During the quarter we also started to see the benefits of our efforts to engage clients more strategically around the design and implementation of global operating platforms, or as we refer to it internal, our client service delivery models. This focus resulted in several large key wins that will benefit our results for the balance of the year.
We are also encouraged by improving GDP figures in the markets that we serve, along with improved client decision making that we saw during the second quarter.
Although we have had to take difficult cost-reduction actions, we are pleased that the actions we are taking are allowing us to continue to invest in our people, in our offerings, while maintaining an appropriate level of profitability and cash flow under difficult market conditions. This will allow us to reward high-performing associates while also protecting our shareholders' interest.
We also believe that many of these actions provide sustainable operating leverage that we will be able to benefit from as our revenue growth re-emerges.
As I mentioned last quarter, we will continue to ensure that our clients understand that our unique, best-practice intellectual capital and implementation expertise allows them to accelerate the change they must make to reduce costs and improve cash flows while improving operating excellence.
This requires operating agility that many organizations simply do not have.
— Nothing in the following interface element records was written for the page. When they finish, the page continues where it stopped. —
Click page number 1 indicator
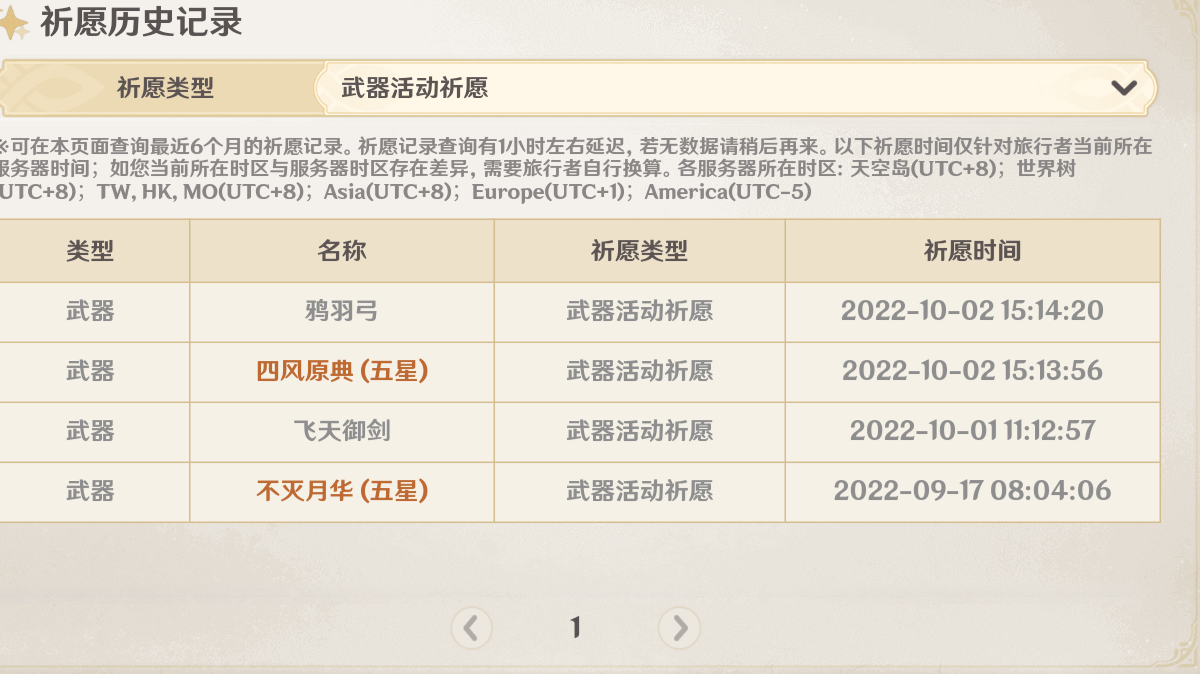 (x=575, y=628)
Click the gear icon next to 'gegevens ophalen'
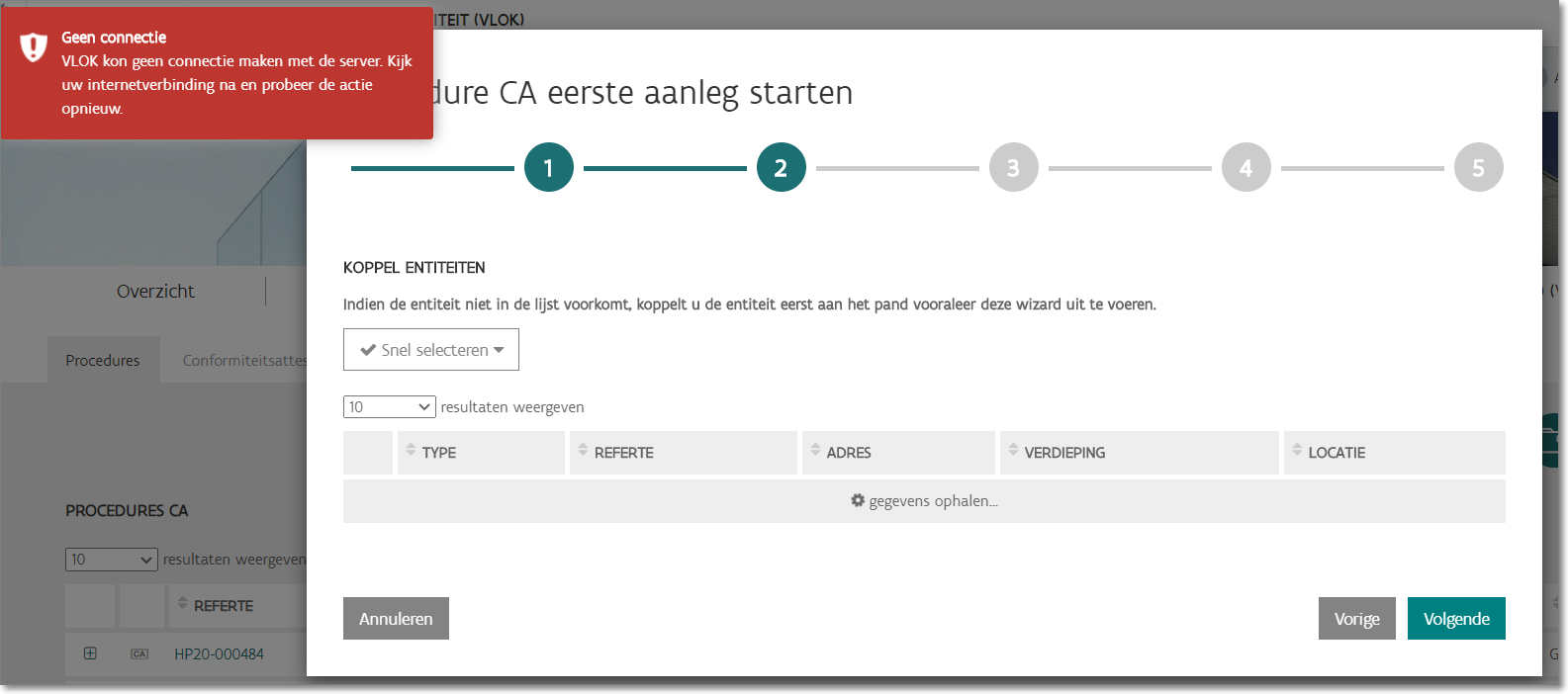The image size is (1568, 694). [x=858, y=500]
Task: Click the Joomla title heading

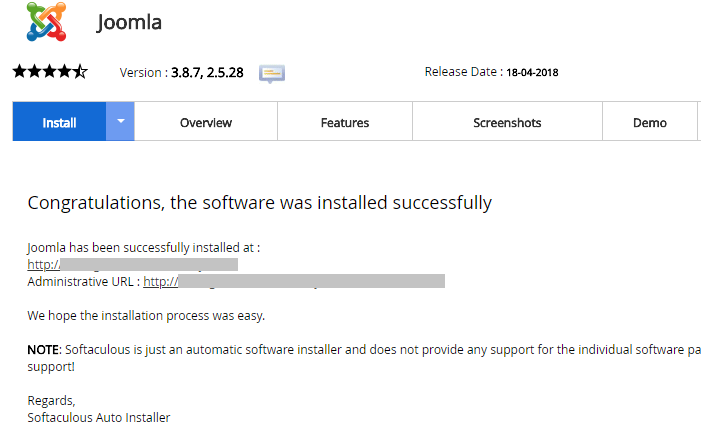Action: pyautogui.click(x=129, y=22)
Along with cost reduction and cash flow improvement, the ability to sustain these benefits as growth stabilizes and re-emergence is becoming an increasing area of focus for our clients. A lot of them are simply being questioned by their shareholders for the cost reductions and actions you have taken to create real operating leverage for the balance of the year and in 2010 and beyond. This type of change requires operating excellence, not just brute force. This is where we believe our offerings excel.